Life is hard right now. It seems like everything is falling apart. Our institutions are failing. What was once certain is no longer. There are wars and rumor of wars. Every week, there’s more dire news about the climate or something. Almost 80% of people in this country think that life is going to be more difficult for their children than it was for them, a percentage almost twice as high as it was in 2000.
How do we stay resilient through these times? How do we equip our children to be resilient through these times? Resilience is the ability to meet and not be crushed by the challenges and stresses of life. To not only overcome obstacles but to learn from and be transformed by them. Resilience is bounce — the ability to recover from adversity. My Grandma Anna had bounce.
According to psychologists who have researched this, it turns out that one of the best things we can do to build bounce in ourselves and our children is to tell stories of our ancestors. To place ourselves within a lineage of people who had bounce — who have been through adversity and survived and, sometimes, thrived. Keep in mind that your ancestors don’t have to be related to you by blood. We are blessed in the Anabaptist Mennonite tradition to have so many stories of spiritual ancestors who demonstrated incredible courage and bravery in the face of persecution and hardship. Those of you who are lgbtq+ have so many courageous ancestors on whose shoulders you stand. You enjoy freedom because they persisted in the face of oppression, because they lived and loved and fought. Close your eyes, if you wish. Can you feel all these ancestors — biological and spiritual — standing behind you? How they have carried you into this moment, into this time? Can you sense their strength and how it is yours as well?

__Required tasks__
1. Quote the passage on resilience word for word, starting at "Life is hard" and ending at "was in 2000.".
2. Condense the paragraph of the passage on resilience that begins "How do we stay resilient through these times?" into a shorter version that keeps its main points.
3. Continue the passage on resilience, beginning after its final sentence.
The dataset records after this point are separate material and are unrelated to the passage on resilience.

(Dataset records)
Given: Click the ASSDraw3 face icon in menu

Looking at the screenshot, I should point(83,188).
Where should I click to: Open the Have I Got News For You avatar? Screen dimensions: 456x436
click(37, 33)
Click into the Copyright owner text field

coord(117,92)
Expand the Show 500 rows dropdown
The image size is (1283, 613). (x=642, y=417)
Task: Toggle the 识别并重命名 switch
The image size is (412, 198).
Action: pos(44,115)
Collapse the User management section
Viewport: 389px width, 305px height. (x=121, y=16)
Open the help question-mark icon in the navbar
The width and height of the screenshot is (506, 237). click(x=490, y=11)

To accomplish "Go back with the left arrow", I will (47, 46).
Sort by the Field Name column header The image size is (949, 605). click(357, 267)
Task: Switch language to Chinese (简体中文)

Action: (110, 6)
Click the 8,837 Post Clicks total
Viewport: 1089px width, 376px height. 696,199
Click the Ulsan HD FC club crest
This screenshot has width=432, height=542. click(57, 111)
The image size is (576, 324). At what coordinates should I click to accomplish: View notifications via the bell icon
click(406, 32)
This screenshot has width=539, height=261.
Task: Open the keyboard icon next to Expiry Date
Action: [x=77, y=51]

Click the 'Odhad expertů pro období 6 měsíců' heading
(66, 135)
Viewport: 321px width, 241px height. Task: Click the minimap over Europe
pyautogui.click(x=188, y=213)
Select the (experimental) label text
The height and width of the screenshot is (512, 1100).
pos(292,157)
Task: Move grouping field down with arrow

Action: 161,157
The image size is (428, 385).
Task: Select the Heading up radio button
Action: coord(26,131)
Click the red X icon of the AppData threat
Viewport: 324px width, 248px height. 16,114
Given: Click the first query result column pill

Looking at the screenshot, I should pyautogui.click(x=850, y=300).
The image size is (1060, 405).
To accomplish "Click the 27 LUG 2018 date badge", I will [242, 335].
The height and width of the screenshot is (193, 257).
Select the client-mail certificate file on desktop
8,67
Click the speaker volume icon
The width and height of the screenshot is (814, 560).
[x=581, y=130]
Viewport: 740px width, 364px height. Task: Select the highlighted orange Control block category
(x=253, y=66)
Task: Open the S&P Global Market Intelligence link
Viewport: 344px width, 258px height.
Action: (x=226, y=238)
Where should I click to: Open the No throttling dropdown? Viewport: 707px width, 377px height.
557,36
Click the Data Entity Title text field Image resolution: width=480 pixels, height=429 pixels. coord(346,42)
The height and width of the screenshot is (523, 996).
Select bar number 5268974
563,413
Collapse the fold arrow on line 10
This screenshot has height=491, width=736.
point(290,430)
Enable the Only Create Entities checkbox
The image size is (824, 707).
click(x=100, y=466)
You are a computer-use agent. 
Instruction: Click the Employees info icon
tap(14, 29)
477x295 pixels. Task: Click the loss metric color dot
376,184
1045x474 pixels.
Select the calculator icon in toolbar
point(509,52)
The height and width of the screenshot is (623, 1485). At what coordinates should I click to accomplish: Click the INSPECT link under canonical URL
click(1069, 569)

__Answers to the exercises__
1.
Life is hard right now. It seems like everything is falling apart. Our institutions are failing. What was once certain is no longer. There are wars and rumor of wars. Every week, there’s more dire news about the climate or something. Almost 80% of people in this country think that life is going to be more difficult for their children than it was for them, a percentage almost twice as high as it was in 2000.

2. The paragraph asks how we, and our children, can stay resilient in these times. It defines resilience as the ability to meet life's challenges and stresses without being crushed, to overcome obstacles while learning from and being transformed by them. Resilience is bounce, the ability to recover from adversity, and the speaker's Grandma Anna had it.

3.
I invite you to open your eyes. Look around. One of the beautiful things about being in a community is that we become each other’s ancestors. Let me tell you how. Nick Grillo began attending our church in about 2000. He was forced to leave home at 17 when parents found out he was gay. He lived at the YMCA for awhile before eventually finding more stable housing and employment. Life was not easy for Nick, but he kept going and he kept growing as a person. By the time many of us met him, he was a tough-looking but tender-hearted New Yorker with a great laugh, a generous, joyful and gentle man.
Around 2010, Nick was diagnosed with ALS, Lou Gerig’s disease. ALS is a disease that progressively degenerates nerve cells in the brain and spinal cord. It is, for most people, a terminal diagnosis. I remember when Nick went to the doctor early on to broach the subject of whether or not the doctor would help him end his life if it became intolerable. The doctor indicated they could talk more about that when the time came but said, “Nick, you can’t predict how you are going to feel about your life as the disease progresses. Now, you can’t imagine being paralyzed but many people who are paralyzed from ALS greatly enjoy their lives.”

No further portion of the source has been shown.